Detroit’s resurgence has yet to do much for its arts journalism: I was the only critic in attendance at these concerts. Mark Stryker, the longtime classical and jazz critic of the Detroit Free Press, took a buyout last year, and no one else regularly reviews classical events. This is a sad state of affairs, since the orchestra’s work deserves to be chronicled. More than thirty musicians have joined the ensemble since the strike, regenerating its sound. Wei Yu, the principal cellist, formerly of the New York Philharmonic, filled the hall with mournful beauty at the start of the Sibelius. The Beethoven, under Saraste’s decisive direction, had a gritty punch.

The main event was, however, Hadelich’s performance of the Britten concerto. Dressed in black with an upturned collar, the violinist looked a bit like a young officer in a period film, about to go off to war. The solo part is ferociously demanding, but not necessarily in a way that conveys fireworks to the audience. “For some reason, Britten decided to throw in every extended technique he could think of,” Hadelich told me. “Double-stops everywhere, double-stop harmonics, lots of octaves, left-hand pizzicato. Parts of the second movement are only borderline playable. At the end of the piece, he seems to want you to stay on the G string even when the line goes extremely high.”

Over three performances—I saw the first two in the hall, the last on the Webcast—Hadelich plumbed the work’s difficulties and ambiguities, finding subtly different solutions each time. At the morning show, Saraste kept to a fairly strict tempo, limiting Hadelich’s ability to tug at Britten’s free-floating lines; yet the second movement had an anxious, sweaty force. That evening, a more languid atmosphere prevailed in the orchestra, allowing Hadelich to savor the Spanish rhythms that course through the score. To judge from the Webcast, the final rendition was the most polished in the series, but each had its virtues. Hadelich said, “I’m aiming at consistency in technical terms, but, when the music calls for you to be free and rhapsodic, it can’t be the same each night.”

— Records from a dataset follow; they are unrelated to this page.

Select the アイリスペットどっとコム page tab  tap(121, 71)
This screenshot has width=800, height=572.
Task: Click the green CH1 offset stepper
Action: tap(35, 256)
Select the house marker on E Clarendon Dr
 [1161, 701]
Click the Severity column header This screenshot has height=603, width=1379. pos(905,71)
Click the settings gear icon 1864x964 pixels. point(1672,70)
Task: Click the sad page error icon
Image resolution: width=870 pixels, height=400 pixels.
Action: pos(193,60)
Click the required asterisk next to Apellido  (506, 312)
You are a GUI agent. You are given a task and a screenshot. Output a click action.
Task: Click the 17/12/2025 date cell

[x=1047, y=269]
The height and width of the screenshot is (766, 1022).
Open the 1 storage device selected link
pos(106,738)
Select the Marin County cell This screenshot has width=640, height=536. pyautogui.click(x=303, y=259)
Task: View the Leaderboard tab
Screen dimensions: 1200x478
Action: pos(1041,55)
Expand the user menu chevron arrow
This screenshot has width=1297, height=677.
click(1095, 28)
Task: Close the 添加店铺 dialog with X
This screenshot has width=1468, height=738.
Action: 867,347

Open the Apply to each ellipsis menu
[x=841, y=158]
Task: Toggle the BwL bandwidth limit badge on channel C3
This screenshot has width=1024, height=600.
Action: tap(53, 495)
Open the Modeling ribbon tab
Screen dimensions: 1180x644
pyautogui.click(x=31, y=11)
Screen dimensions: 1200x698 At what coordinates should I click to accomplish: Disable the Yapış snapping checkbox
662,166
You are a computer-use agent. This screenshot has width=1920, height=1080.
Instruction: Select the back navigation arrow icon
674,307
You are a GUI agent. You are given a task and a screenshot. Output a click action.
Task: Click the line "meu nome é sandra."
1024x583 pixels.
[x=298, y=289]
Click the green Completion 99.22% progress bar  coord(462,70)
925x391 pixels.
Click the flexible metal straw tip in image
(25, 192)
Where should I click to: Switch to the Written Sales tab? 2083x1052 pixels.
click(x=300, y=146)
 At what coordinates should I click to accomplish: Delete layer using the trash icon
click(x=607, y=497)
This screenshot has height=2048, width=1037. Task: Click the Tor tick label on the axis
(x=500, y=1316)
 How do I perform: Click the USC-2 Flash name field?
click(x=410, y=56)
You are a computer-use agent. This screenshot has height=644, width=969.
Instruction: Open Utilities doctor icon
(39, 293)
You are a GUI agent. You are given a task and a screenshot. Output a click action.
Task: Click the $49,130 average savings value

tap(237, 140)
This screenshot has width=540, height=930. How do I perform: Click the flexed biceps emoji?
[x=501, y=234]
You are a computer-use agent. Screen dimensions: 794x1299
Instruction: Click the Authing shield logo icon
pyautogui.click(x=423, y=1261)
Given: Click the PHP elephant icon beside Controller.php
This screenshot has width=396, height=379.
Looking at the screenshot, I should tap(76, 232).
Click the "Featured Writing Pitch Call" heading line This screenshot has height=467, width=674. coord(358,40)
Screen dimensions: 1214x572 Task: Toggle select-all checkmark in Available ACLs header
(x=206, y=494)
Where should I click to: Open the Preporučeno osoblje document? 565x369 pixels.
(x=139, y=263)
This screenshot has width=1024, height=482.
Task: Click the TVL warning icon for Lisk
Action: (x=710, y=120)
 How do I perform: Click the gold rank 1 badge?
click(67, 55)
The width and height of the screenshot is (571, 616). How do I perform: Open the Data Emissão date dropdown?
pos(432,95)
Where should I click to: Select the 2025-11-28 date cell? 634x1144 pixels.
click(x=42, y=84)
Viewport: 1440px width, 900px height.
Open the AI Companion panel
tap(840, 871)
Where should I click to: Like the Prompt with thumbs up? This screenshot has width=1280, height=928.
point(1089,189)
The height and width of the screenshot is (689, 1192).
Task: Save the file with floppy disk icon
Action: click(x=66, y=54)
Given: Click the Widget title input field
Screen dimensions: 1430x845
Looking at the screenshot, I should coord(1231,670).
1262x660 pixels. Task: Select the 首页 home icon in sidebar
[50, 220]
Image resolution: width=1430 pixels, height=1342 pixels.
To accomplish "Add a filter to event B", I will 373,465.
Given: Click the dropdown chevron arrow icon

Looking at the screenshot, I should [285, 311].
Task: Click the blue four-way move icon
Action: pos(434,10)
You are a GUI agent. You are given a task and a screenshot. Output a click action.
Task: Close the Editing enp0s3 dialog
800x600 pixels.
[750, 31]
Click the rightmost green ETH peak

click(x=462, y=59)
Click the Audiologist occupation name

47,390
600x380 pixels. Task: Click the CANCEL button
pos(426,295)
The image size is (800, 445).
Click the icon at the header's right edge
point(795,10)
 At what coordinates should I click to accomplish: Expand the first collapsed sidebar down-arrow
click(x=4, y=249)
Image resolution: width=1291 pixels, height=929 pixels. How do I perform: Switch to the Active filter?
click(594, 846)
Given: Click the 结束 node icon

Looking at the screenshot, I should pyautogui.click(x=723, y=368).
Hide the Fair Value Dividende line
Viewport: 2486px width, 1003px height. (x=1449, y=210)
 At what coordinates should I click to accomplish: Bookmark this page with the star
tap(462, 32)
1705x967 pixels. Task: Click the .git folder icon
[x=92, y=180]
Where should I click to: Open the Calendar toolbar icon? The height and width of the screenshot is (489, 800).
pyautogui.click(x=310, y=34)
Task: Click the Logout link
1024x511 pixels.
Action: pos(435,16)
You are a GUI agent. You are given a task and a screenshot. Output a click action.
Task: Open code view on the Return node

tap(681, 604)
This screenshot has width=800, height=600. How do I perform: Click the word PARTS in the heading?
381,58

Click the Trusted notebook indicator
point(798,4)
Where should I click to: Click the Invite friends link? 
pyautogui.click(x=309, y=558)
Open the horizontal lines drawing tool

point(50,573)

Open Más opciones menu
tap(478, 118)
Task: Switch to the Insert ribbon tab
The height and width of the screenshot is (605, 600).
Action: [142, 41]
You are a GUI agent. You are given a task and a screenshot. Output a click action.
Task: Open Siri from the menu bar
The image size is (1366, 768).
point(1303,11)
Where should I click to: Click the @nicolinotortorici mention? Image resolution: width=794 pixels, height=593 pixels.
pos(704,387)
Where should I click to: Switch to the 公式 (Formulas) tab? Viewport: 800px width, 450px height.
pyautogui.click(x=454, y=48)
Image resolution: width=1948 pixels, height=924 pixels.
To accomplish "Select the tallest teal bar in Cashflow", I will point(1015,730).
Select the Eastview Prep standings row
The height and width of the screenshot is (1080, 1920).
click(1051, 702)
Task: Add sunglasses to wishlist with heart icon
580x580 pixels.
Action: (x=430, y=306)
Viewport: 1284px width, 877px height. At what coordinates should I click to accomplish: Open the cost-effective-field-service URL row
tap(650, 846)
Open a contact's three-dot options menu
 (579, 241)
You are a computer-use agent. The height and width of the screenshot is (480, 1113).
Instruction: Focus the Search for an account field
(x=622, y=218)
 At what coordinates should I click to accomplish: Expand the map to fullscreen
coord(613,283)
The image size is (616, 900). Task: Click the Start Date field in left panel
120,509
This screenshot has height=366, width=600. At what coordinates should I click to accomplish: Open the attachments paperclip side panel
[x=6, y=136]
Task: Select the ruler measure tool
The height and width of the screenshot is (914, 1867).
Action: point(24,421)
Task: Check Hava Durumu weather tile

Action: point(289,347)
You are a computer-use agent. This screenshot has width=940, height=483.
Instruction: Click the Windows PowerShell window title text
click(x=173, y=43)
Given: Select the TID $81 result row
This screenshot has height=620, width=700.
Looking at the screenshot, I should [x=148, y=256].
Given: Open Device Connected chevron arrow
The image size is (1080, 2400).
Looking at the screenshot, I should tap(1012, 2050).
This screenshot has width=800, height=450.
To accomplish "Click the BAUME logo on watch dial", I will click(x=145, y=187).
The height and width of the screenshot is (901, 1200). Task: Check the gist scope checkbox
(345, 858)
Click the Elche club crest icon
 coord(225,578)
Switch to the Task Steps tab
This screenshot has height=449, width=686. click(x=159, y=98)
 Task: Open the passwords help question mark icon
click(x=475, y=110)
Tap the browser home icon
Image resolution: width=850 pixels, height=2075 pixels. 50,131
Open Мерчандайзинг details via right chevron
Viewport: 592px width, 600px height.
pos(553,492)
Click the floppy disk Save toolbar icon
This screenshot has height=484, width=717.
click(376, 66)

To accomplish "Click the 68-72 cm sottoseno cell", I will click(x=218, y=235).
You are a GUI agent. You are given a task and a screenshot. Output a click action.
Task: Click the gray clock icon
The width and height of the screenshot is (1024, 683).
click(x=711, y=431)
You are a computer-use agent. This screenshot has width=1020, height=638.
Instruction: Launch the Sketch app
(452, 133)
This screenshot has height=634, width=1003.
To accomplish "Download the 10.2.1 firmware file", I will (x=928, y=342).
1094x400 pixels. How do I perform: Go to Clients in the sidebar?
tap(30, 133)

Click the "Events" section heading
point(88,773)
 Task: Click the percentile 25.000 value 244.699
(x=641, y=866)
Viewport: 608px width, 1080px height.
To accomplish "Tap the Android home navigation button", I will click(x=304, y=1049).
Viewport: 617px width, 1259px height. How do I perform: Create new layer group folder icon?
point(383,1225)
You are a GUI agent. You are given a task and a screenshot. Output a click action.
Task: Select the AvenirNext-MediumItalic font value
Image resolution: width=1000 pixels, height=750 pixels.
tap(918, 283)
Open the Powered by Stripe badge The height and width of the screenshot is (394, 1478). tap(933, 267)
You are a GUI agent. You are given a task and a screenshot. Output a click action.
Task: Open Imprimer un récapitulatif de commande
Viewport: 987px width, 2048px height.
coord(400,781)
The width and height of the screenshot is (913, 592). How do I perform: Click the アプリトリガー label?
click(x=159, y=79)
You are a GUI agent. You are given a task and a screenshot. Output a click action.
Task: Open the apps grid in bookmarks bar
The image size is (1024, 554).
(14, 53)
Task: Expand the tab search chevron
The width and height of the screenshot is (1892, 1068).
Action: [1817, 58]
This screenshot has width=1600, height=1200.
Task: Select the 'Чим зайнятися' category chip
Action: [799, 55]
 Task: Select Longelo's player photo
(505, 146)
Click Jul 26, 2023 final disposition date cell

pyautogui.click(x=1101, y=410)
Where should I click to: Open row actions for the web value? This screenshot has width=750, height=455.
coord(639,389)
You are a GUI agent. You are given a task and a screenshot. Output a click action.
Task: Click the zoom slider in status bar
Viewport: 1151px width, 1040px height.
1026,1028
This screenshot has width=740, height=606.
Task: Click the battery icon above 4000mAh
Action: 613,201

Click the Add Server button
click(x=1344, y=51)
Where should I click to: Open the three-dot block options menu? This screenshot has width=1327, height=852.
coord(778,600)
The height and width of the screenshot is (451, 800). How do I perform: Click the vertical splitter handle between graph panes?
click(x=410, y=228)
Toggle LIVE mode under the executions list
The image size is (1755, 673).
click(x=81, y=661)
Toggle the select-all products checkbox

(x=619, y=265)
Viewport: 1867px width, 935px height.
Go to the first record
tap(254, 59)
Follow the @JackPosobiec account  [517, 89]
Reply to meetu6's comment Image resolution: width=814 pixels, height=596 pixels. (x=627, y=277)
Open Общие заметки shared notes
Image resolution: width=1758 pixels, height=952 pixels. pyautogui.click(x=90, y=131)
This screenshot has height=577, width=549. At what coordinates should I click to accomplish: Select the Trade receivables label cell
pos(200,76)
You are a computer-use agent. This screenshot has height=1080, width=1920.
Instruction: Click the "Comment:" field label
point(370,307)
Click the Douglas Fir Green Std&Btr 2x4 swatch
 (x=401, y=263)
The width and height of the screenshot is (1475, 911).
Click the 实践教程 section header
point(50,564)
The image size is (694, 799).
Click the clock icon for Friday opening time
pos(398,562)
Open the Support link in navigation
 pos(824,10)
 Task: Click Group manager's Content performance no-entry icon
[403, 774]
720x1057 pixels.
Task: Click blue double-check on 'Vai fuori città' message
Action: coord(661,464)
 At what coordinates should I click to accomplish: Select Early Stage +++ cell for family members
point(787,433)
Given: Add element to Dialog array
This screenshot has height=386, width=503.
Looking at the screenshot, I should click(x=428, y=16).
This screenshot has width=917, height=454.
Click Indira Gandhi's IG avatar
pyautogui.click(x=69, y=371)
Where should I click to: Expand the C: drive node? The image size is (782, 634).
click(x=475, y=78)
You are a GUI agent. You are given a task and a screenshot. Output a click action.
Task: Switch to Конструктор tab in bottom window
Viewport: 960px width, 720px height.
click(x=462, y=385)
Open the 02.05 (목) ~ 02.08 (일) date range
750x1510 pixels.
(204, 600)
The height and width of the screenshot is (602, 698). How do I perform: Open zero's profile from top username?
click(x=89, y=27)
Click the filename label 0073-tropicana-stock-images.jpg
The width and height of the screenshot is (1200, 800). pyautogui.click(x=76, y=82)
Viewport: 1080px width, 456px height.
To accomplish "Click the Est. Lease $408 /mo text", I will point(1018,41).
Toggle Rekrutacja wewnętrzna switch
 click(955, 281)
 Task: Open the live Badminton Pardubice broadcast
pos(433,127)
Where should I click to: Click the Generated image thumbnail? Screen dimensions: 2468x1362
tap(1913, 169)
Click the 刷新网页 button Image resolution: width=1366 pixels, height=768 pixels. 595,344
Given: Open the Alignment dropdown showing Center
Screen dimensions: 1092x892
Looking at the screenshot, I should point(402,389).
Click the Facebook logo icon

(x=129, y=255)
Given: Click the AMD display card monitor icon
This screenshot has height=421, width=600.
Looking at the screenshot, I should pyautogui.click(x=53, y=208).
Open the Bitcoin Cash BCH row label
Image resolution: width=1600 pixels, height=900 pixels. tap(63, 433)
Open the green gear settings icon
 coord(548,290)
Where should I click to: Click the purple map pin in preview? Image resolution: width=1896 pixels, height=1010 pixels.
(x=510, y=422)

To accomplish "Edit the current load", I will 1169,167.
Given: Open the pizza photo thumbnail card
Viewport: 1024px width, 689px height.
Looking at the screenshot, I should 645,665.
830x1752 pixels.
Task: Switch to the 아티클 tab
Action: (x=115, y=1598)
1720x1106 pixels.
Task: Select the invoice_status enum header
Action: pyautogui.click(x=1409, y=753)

At all three performances, the ending of the Britten had a darkly enchanting effect. Over thirty-three slow bars, Hadelich and the orchestra attempt to find their way to a hopeful closing chord of D major. Hadelich eventually lands on F-sharp, the clinching note of the D-major triad, but, by the time the orchestra has joined him there, he seems to have lost faith in that note, and keeps falling back to F-natural. Ultimately, he trills between the two notes while winds and brass hold the bare fifth D-A. All fade to silence. It is impossible not to think about the fact that Britten finished the concerto in the summer of 1939, as the world trembled on the edge of catastrophe.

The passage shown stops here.